[[ Extracted text, beginning ]]

Complexity & Organisations
Understanding the nature of organisations and teams as ‘complex adaptive systems’ is crucial for embracing New Ways of Working. Traditional linear thinking, with its flawed assumption that all events in our teams and organisations can be predicted and controlled, falls short in addressing the realities of modern the modern workplace. Complexity theory acknowledges that not everything operates in a linear, predictable manner. In complex systems, such as our teams and organisations, cause and effect aren't always directly linked, and surprising, emergent properties can arise unpredictably. Embracing this complexity means adopting ways of working that facilitate emergence, adaptation, and learning, rather than imposing rigid controls.
Shifting from linear to complex thinking is a game-changer. Life becomes much simpler when we acknowledge the nature of the systems we are working with. Given that our organisations and teams operate in a complex and unpredictable environment, we must treat them accordingly. They consist of interconnected and interdependent parts that continuously interact in unpredictable ways. This means traditional management approaches, which try to control and predict outcomes, often lead to frustration and inefficiency in these dynamic environments.
Recognising the inherent complexity of organisations allows leaders to be more flexible and adaptive. This involves creating conditions that enable the emergence of behaviours and outcomes, fostering innovation, and promoting resilience in the face of change. Instead of trying to micromanage every detail, leaders can set the stage for experimentation and learning.

[[ Extracted text, end ]]
[[ Source data, beginning ]]

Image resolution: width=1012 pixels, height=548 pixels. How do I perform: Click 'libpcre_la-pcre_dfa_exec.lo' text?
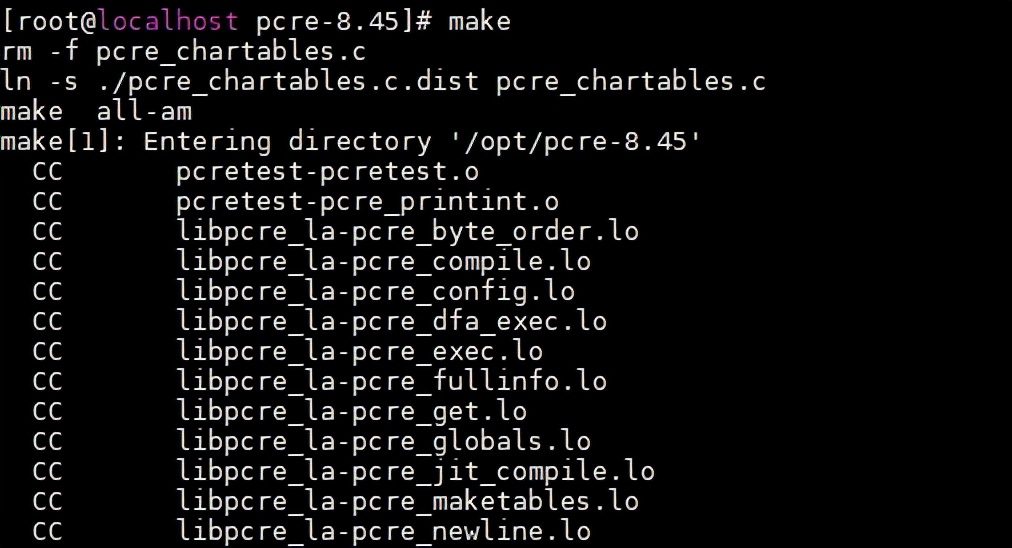pos(391,321)
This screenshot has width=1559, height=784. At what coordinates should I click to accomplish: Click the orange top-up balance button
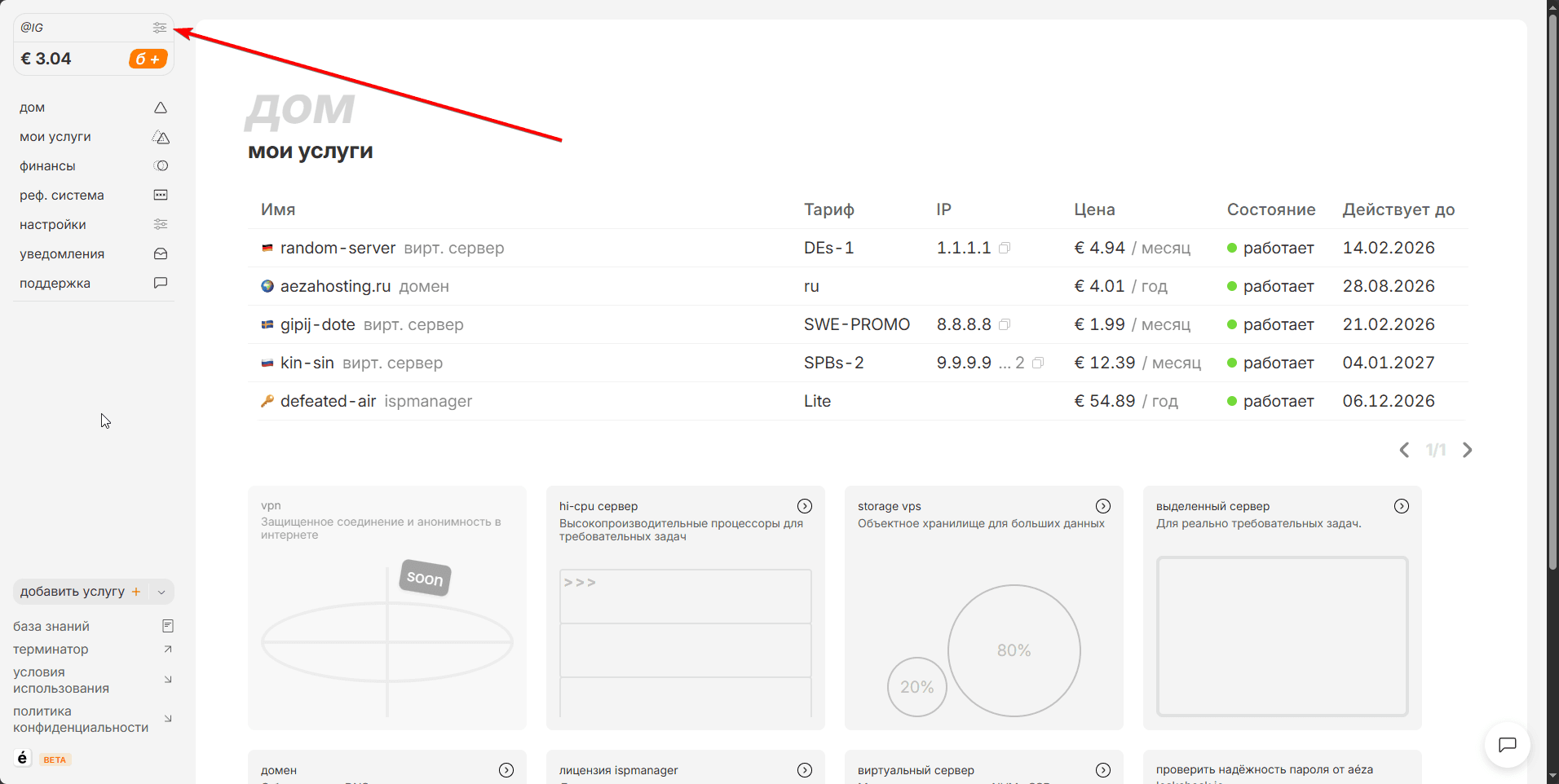tap(148, 59)
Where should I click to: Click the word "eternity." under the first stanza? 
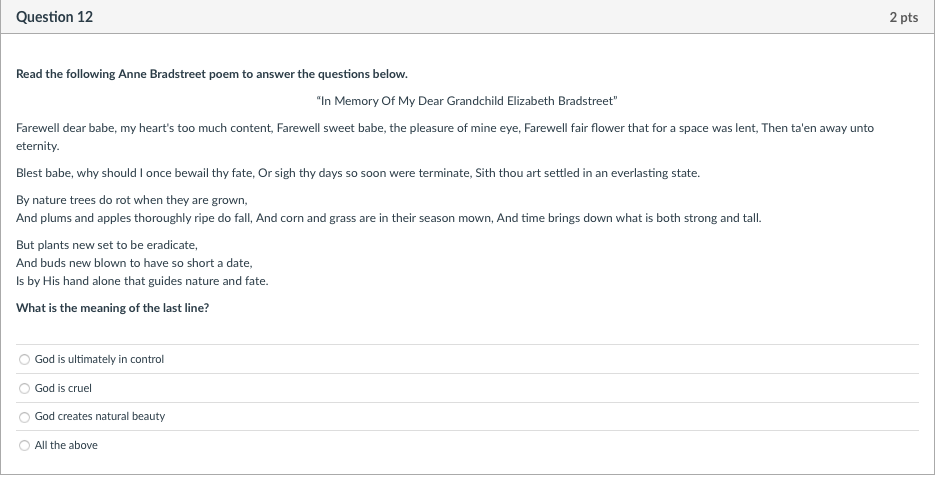coord(38,146)
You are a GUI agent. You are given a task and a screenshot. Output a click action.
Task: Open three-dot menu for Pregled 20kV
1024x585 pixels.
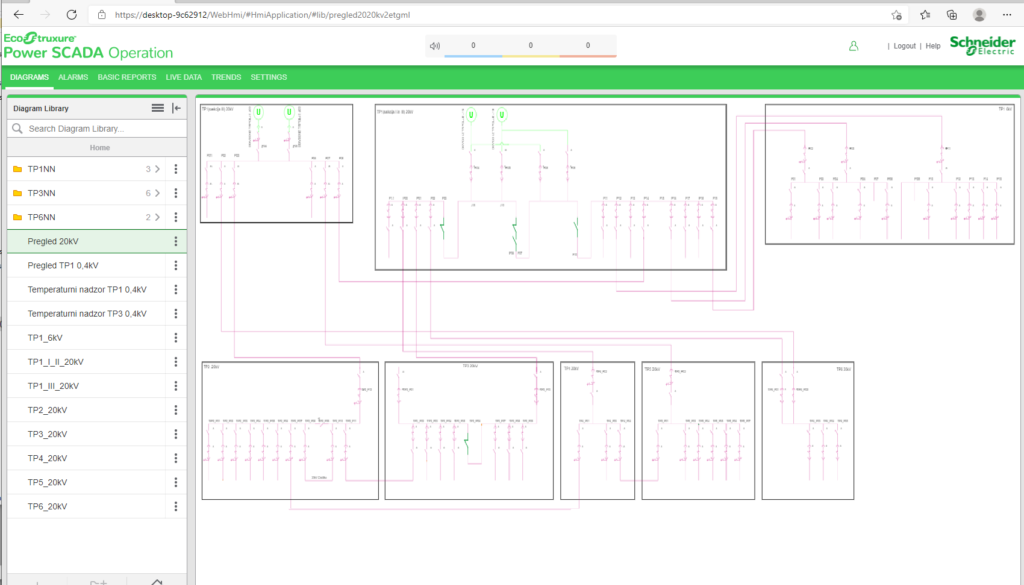[176, 241]
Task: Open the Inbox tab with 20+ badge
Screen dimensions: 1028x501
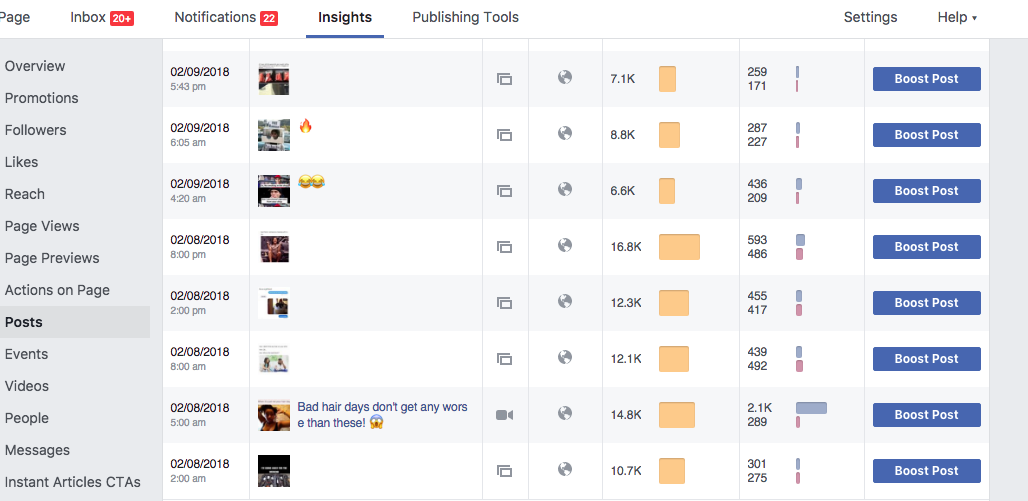Action: coord(101,17)
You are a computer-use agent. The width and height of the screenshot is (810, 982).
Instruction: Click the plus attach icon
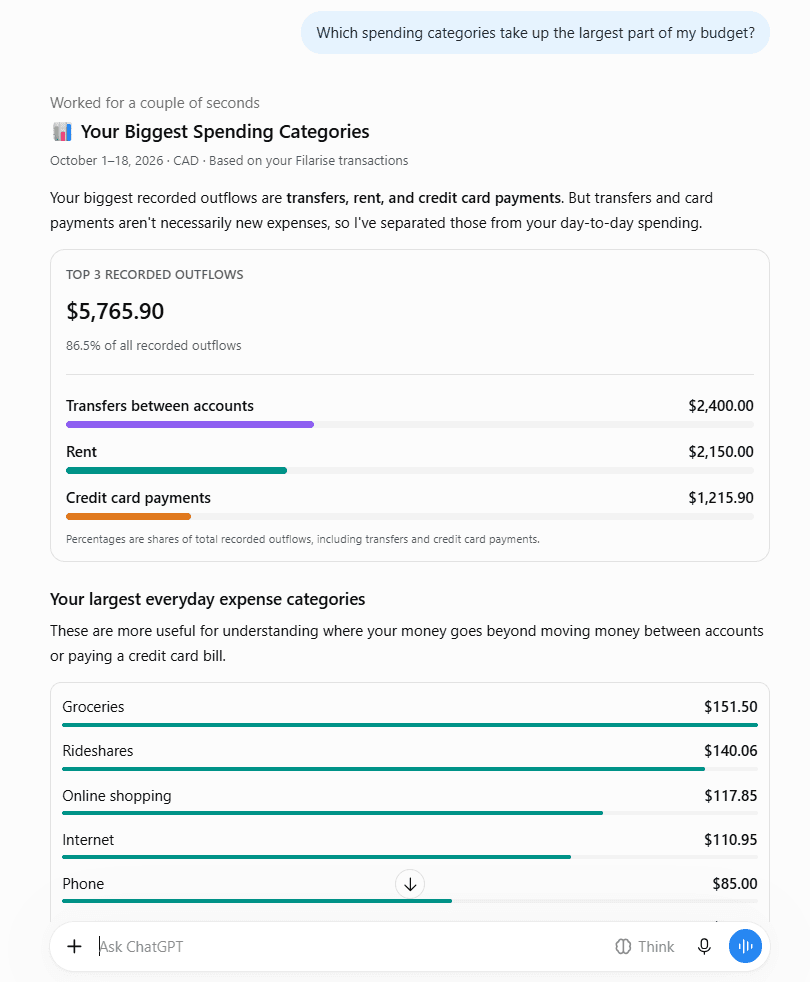[x=75, y=946]
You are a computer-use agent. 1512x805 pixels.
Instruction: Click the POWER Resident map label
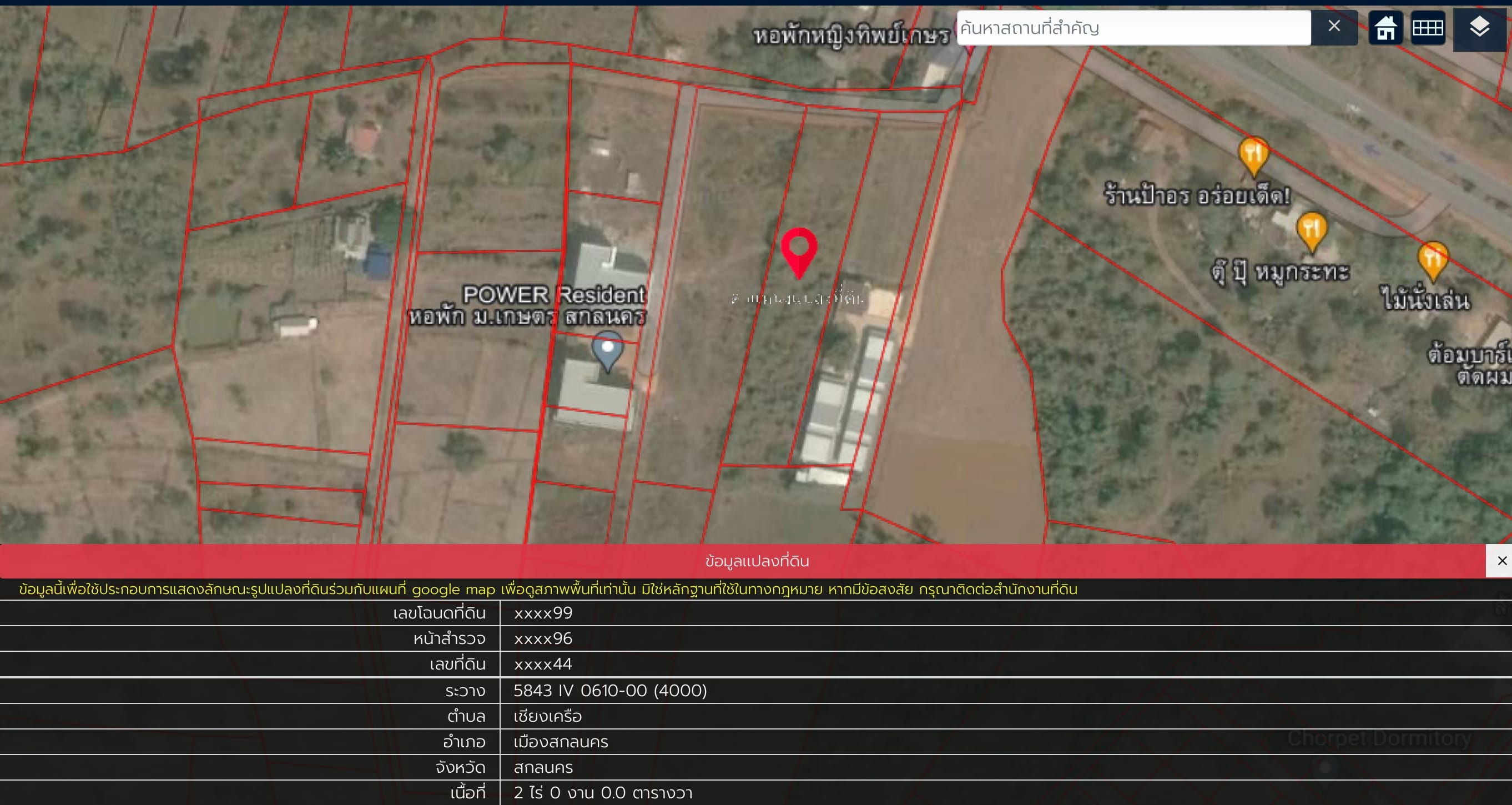[x=553, y=294]
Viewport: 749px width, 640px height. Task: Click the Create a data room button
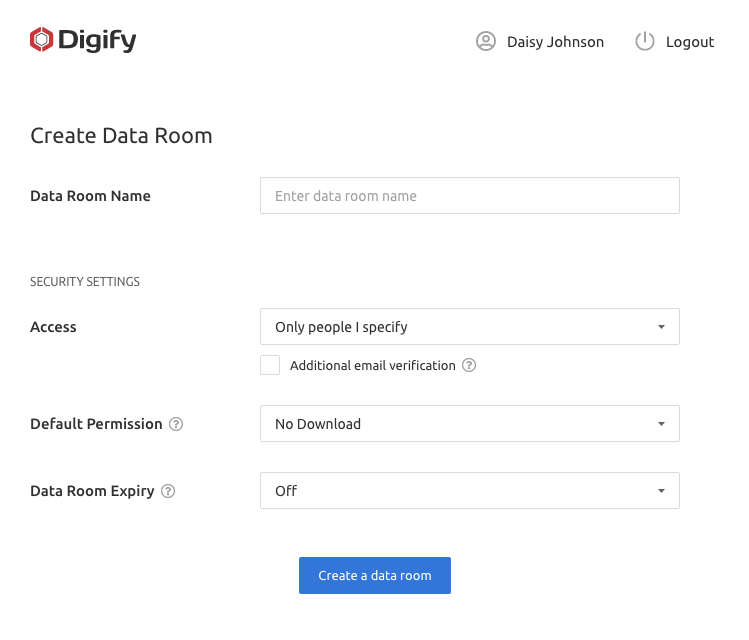374,576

[[ Source data, end ]]

### [Aim of the exercise]
From the passage on complexity and organizations, extract the text verbatim, starting at "Complexity & Organisations" and ending at "imposing rigid controls.".

### [Your solution]
Complexity & Organisations
Understanding the nature of organisations and teams as ‘complex adaptive systems’ is crucial for embracing New Ways of Working. Traditional linear thinking, with its flawed assumption that all events in our teams and organisations can be predicted and controlled, falls short in addressing the realities of modern the modern workplace. Complexity theory acknowledges that not everything operates in a linear, predictable manner. In complex systems, such as our teams and organisations, cause and effect aren't always directly linked, and surprising, emergent properties can arise unpredictably. Embracing this complexity means adopting ways of working that facilitate emergence, adaptation, and learning, rather than imposing rigid controls.